# WORK TASK:
Search the records for the string "computer" and copy every line in which it appears.

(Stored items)
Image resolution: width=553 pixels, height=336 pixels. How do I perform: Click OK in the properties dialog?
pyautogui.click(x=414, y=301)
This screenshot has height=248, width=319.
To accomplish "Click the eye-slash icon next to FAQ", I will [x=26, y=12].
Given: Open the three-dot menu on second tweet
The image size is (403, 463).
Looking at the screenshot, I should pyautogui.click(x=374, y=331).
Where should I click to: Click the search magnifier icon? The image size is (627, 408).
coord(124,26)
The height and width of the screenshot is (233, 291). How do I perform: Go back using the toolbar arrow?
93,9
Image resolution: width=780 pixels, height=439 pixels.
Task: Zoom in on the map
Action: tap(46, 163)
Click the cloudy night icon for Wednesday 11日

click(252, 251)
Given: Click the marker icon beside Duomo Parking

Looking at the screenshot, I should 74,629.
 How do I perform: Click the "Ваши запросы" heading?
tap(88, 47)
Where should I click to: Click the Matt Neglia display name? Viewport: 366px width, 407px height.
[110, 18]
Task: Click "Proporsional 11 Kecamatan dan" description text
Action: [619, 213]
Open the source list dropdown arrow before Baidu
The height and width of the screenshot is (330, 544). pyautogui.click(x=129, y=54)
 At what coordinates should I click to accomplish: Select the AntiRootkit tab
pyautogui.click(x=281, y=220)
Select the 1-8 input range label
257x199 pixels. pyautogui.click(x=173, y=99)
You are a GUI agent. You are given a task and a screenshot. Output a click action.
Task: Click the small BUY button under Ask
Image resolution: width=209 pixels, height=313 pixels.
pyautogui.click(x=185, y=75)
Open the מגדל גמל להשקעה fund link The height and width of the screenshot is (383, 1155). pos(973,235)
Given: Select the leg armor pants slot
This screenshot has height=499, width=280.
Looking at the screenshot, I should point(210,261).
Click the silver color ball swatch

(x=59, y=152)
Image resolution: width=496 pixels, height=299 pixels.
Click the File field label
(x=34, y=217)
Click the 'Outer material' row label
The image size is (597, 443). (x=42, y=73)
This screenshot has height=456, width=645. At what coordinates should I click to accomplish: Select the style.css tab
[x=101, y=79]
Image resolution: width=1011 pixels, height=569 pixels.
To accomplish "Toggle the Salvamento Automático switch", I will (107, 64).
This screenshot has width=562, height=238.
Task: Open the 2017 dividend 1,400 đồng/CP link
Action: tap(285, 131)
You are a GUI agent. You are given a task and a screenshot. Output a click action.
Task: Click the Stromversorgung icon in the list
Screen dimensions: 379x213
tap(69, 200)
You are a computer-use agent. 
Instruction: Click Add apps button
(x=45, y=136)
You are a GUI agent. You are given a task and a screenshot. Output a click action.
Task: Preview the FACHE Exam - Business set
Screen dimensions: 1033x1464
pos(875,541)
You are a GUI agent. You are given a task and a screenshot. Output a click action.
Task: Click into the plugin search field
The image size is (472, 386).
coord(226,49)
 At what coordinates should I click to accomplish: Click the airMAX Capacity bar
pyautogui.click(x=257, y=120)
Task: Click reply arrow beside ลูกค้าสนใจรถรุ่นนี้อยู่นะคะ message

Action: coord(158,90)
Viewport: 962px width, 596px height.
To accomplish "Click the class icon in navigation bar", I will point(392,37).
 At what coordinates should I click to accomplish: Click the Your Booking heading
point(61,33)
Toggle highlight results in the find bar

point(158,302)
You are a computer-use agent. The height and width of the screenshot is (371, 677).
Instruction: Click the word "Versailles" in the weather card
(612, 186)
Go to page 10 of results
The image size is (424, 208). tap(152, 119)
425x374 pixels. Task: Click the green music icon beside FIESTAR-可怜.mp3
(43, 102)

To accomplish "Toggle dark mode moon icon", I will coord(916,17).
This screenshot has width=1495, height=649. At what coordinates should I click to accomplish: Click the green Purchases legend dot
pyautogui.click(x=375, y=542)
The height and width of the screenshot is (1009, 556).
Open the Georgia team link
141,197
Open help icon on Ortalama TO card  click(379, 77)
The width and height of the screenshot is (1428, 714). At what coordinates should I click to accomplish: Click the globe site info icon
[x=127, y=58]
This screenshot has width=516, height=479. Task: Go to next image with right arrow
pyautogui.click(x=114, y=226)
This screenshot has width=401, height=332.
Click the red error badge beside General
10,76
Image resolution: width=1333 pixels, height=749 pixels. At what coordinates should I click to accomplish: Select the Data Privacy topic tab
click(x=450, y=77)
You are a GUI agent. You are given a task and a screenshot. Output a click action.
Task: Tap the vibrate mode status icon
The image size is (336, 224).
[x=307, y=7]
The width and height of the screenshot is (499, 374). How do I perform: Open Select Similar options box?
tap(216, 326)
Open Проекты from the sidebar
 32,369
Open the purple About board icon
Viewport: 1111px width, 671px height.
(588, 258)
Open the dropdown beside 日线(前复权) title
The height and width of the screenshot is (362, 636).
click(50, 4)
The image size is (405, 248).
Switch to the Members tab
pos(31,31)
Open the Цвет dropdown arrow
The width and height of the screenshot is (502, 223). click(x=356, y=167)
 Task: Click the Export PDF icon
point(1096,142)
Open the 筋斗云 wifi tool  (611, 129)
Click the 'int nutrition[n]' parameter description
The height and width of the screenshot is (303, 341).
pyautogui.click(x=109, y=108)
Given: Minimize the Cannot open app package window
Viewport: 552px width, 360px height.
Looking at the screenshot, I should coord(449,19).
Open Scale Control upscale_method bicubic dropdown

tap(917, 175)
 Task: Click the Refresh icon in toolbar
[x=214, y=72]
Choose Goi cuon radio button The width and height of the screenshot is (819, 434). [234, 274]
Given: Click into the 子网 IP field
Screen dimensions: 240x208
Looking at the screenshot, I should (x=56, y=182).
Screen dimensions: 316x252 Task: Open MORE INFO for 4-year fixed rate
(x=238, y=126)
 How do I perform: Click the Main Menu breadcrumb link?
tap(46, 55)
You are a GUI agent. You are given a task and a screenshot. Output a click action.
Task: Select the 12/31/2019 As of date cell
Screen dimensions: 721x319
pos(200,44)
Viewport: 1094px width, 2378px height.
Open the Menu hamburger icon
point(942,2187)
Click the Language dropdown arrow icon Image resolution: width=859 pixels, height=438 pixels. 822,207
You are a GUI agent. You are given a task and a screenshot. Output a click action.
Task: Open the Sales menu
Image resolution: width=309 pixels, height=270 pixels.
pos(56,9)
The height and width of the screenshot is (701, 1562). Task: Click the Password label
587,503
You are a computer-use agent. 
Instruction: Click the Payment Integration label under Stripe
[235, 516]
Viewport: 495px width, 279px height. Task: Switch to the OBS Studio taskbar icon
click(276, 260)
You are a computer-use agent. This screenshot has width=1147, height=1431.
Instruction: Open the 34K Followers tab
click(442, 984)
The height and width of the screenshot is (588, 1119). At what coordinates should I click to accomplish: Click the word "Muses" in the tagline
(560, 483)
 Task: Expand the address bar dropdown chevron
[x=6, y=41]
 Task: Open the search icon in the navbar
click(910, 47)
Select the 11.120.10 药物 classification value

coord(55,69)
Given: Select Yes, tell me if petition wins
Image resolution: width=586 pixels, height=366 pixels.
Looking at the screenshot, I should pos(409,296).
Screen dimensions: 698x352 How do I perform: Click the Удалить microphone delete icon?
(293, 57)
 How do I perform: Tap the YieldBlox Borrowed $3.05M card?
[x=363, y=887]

# ANSWER BOX:
You are a computer-use agent. 
You are a computer-use agent. The height and width of the screenshot is (371, 677).
You are a computer-use agent. 
You are a computer-use agent. This screenshot has width=1147, height=1431.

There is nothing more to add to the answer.